■ Extrait choisi
● ● ● ●
III - LES ARABES : LES PROGRES DE L’OBSERVATION ASTRONOMIQUE (VIIIème siècle-XVème siècle après J-C) 

Les Arabes jouent un rôle essentiel dans l’histoire de l’astronomie : ce sont eux qui font le lien entre Ptolémée et le monde occidental naissant. Ils étudient l’Almageste de Ptolémée de façon approfondie, en vérifient et en corrigent les paramètres. Leur immense empire et leur culture raffinée, influencée par les astronomes indiens, connaisseurs des Grecs, va permettre aux chrétiens européens de prendre connaissance de l’héritage grec. Ils possèdent deux calendriers : le calendrier liturgique, lunaire et très ancien, emprunté à l’Extrême-Orient ; le calendrier solaire qui rythmait les activités profanes (levée des impôts ou récoltes).

De plus, l’astronomie est pour les Arabes une science fondamentale parce qu’à travers elle se manifeste l’organisation de l’univers et, par conséquent, le pouvoir de Dieu.

En outre, il est important pour eux de déterminer le début du Ramadan, mois pendant lequel les musulmans doivent jeûner entre le lever et le coucher du soleil. L’étude des astres permet aussi de fixer précisément le moment des prières que tout fidèle doit faire à la mosquée, toujours orientée vers la Mecque.

Enfin, influencés par les Grecs, les Arabes se passionnent pour les horoscopes et l’astrologie. 

Les plus grands astronomes arabes sont : Thabit ibn. Qurra (IXème siècle), Ibn Yunus, Azarquiel (Xème siècle), Al-Biruni et Ibn al-Haytam, alias Alhazen (X-XIème siècle).

Les progrès qu’ils accomplissent sont les suivants :

- De meilleures observations et la réalisation de tables astronomiques permettant de prévoir les mouvements du Soleil, de la Lune et des planètes. C’est dans ce but qu’ils ont créé des observatoires où l’activité astronomique est intense. Ils découvrent notamment l’existence d’éclipses de soleil annulaires. Leur influence s’exercera jusqu’au XVème siècle.  

- Un réel intérêt pour les astrolabes et pour d’autres instruments astronomiques. Ils sont les premiers à mentionner, par exemple, l’utilisation de tubes d’observation, dépourvus de lentilles, afin d’éliminer la lumière parasite.
● ● ● ●
■ Données extraites
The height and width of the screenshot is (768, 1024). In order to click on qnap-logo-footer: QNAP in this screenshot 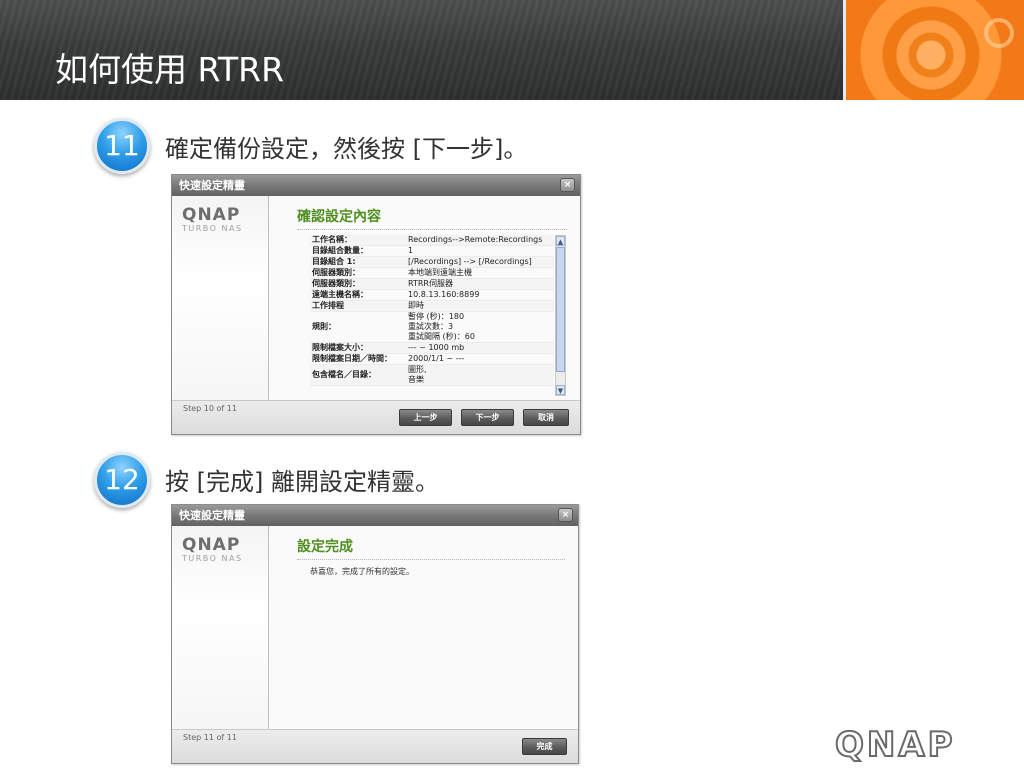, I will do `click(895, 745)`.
● ● ● ●
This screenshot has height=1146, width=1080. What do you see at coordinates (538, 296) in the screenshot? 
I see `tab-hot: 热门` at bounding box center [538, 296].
● ● ● ●
■ Consignes de l'exercice
Poursuivez, s'il vous plaît, le texte sur l'astronomie arabe en reprenant juste après sa dernière phrase.

■ Réponse attendue
- Des progrès importants dans le calcul trigonométrique et la géométrie des sphères, jusqu'à être amenés à remettre en question les théories de Ptolémée, sans toutefois pouvoir proposer de théorie plus satisfaisante. 

- Des études importantes sur la forme de la Terre et la mesure de ses dimensions.

 

IV - LES CHRETIENS DU MOYEN AGE : DIEU ET LES ANGES, MAITRES DE L’UNIVERS (XII-XVème siècles) 

L’Europe chrétienne connaît, à partir du XIIème siècle, un renouveau astronomique : d’abord par une intense activité de traduction, notamment en Espagne, où les musulmans, les juifs et les chrétiens échangent leurs connaissances : on y découvre la culture grecque ; on y étudie les traités d’Aristote, de Ptolémée et des auteurs arabes. De leur côté, les hommes des Croisades contribuent à cet échange culturel. Enfin, la naissance des universités est décisive pour l’épanouissement de cette nouvelle culture.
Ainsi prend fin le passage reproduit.